Занимался рассвет. На глазах отступила тьма. Рассеялась, растаяла. Прошло еще немного времени, и вот уже загорелась тонкая алая полоска на востоке, оттенила верхушки далеких горных кряжей. Зажглась и тут же поползла и вверх, и вширь, становясь с каждой минутой все больше и больше, все ярче и ярче.
Айкин, остолбенев, неотрывно смотрел на нее. Смотрел и думал: «Плохо только, что я Пудю не задобрил. Совсем не задобрил. И других духов тоже. Никого не успел. Ой-ой, как худо-то! Совсем плохо… А-а, чё же я такой глупый? Можно же тогда самому Эндури[71] помолиться. У него чего хорошего попросить. Конечно, можно! Он же еще главнее! Самый главный! Вон же и солнышко встает — конечно, можно! — и, наморщив лоб, изо всех сил напрягая память, все-таки вспомнил понемножку, словечко за словечком, как когда-то его отец молился. Вспомнил и зашептал жарко и отрывисто: — Дэгдэ Сиун![72] Дэгдэ Акпан!..[73] Аяди бивэнду, аяди балдиванду! Хаола гудиэсиру, хайду-да!.. Хачин, анади, хайду-да! Оркин анади, гокоди бивэнду!.. Дэгдэ Сиун, дэрэлчивэ дэс гарпа-нихари! Хаол-на гудиэсихэри!.. Дэгдэ Акпан! Дэгдэ Сиун!»[74]
Прошептал, просипел и посветлел лицом, и расплылся в широкой улыбке. Закинул за спину теперь уже не очень нужный карабин. И приосанился, расправил плечи: «Вот теперь хорошо будет! Теперь, конечно, помогут! И мне помогут и всем тоже».
Славкин
Приподнял веки и тут же крепко сжал их. Ослепительно яркий солнечный луч ударил по глазам. Отвернул голову, уронил ее на снег, а через несколько секунд, ощутив, как леденящий холод пополз по скуле, по виску, перевалился на бок, подтянул колени к подбородку. Съежился и замер, но холод уже не отпускал, давил и давил, сжимал голову, как в тисках. Казалось, что она вот-вот лопнет и взорвется, разлетится на куски, как перезревший арбуз. Застонал, замычал сквозь плотно сцепленные зубы, рывком приподнялся на локте и снова разлепил веки.

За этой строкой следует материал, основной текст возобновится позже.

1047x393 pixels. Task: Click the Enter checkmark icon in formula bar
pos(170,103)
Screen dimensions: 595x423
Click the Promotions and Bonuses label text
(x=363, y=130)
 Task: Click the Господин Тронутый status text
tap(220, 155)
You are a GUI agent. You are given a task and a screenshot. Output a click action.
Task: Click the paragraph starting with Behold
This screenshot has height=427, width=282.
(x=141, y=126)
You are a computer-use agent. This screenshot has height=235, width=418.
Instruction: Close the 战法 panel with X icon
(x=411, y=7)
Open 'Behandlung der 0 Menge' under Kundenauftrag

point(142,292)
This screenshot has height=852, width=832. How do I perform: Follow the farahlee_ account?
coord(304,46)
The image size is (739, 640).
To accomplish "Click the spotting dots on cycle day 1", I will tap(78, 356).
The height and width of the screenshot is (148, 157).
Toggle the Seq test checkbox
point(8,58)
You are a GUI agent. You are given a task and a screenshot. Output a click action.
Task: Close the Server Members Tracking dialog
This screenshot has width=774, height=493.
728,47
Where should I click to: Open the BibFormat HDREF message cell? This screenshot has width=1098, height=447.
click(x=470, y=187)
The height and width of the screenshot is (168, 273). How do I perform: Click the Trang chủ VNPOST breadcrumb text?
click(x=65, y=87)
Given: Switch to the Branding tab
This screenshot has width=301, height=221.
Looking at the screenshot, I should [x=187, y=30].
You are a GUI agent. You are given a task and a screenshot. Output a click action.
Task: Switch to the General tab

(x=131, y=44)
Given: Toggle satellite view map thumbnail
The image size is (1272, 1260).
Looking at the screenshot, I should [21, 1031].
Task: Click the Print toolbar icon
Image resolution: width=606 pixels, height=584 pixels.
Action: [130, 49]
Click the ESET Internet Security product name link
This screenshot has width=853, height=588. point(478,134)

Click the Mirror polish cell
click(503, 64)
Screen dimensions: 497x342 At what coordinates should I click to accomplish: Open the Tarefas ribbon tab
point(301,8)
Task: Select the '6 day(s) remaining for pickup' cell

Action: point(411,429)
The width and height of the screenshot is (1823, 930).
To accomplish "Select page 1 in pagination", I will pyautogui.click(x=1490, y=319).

Поведя взглядом, обнаружил, что лежит на небольшой прогалинке в густом низкорослом чапыжнике, в десятке метров от какого-то высокого завала. Рядом валяется рюкзак, висит на кусте винторез. «Я же вроде ничего с себя не снимал? — слабо шевельнулось в мозгах. — Как шел — так сразу с ходу и навернулся?» Но задерживаться на этой мысли долго он не стал. Совсем другая гвозданула и пришпорила: «Надо немедленно вставать! Немедленно! Жечь костер и греться!» И, подчиняясь этой единственно верной, своевременной, здравой мыслишке, он поднялся на еще заметно подрагивающих, широко расставленных ногах и снова пошарил взглядом перед собой, но теперь уже гораздо внимательнее: «Что-то странноватая какая-то буреломина? Ровная, как по линейке?» Сделал шаг в сторону, обернулся, и моментально в пот бросило — в каких-то нескольких метрах от него распласталась на снегу громадная медвежья туша. Быстро, почти в одно движение сорвал винторез с ветки, щелкнул предохранителем и, подбросив его к плечу, нащупал пальцем курок. И только тогда дошло до сознания, что зверь совершенно недвижим. Его залитая смерзшейся сукровицей пасть широко раскрыта, а из нее свисает неправдоподобно длинный иссиня-черный язык.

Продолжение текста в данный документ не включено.